December 7 this year marks the sixty-eighth anniversary of the Japanese raid on Pearl Harbor. If you go there you can see models and mementos of the ships lost that day, photographs of the wreckage, the hulk of the U.S.S. Arizona and on its memorial inscribed the names of the fallen. You can also see a moving film of the attack and its aftermath, made more moving yet because it is introduced by one of the survivors of that fateful Sunday morning. If you want to see the site yourself, I would urge you to go soon. The time is approaching when those who lived it will no longer stand as testament to the reality of that day's shock and loss, for even the youngest sailors of late 1941 are now entering their upper eighties.

That famous "day of infamy" was an event that profoundly changed the United States in a seemingly permanent way.

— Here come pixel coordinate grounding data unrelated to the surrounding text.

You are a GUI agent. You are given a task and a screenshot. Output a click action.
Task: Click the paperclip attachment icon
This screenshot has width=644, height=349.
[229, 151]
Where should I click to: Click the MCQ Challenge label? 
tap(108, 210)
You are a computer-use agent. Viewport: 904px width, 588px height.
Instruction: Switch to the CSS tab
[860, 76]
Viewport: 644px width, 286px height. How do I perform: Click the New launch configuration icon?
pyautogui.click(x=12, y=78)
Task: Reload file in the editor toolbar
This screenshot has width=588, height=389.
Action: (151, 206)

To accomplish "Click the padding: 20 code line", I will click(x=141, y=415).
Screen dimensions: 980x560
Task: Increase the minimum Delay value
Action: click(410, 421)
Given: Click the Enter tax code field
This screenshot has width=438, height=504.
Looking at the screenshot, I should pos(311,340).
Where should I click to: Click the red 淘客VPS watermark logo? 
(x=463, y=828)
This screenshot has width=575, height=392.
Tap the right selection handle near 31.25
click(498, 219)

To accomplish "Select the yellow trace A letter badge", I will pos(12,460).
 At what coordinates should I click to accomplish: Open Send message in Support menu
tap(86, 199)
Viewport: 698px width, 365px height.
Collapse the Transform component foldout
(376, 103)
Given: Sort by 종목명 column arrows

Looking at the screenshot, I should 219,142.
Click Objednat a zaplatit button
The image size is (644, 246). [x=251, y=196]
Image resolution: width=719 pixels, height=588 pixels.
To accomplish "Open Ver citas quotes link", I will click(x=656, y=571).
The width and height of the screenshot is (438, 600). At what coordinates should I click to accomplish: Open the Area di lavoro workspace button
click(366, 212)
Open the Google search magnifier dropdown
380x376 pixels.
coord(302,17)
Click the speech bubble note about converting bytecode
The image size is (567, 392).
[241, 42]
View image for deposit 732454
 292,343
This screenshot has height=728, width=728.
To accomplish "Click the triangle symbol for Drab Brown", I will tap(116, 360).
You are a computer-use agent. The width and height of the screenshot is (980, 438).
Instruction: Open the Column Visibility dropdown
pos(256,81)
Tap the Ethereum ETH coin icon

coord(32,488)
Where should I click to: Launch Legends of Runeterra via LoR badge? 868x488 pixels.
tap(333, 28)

Up to that time the United States basically hewed to George Washington's farewell injunction to avoid "foreign wars and entangling alliances." Even after being drawn into the Great War of 1914-1918 its conclusion saw the U.S. return to its shores, demobilize practically its entire army, sever its alliances and resume its customary stance of "isolationism."

It wasn't that America shut itself off from the world. American business and commerce remained heavily engaged around the globe. Americans travelled to foreign countries in growing numbers. U.S diplomats eagerly sought to open up opportunities for the American economy and often stood ready to use their good offices to help ameliorate tensions between countries. But in terms of alliances and military power politics outside its traditional head-cracking zone in the Caribbean, the U.S. stayed aloof.

The "Lessons of Pearl Harbor" changed all that. After involvement in a Second World War, and this time sparked by a surprise attack, a new internationalism became the consensus. "Never again" would the United States be caught unaware, unprepared and without alliances firmly in place. The developing Cold War with Soviet Russia amplified the Lessons tremendously.

Ever since, America has sought bases, intelligence and allies everywhere. No threat was too small to notice and act upon. The thinking was that if the United States did not mould the world to its liking then others would. The former tiny peacetime military is now a permanent mighty force costing hundreds of billions with outposts in over 100 nations. The former Great Isolationist has been directly involved in at least 16 conflicts in the past 60 years and attempts to be the guide and police force for the rest of the world. December 7, 1941 was the catalyst for this new perspective. The world and America have never been the same.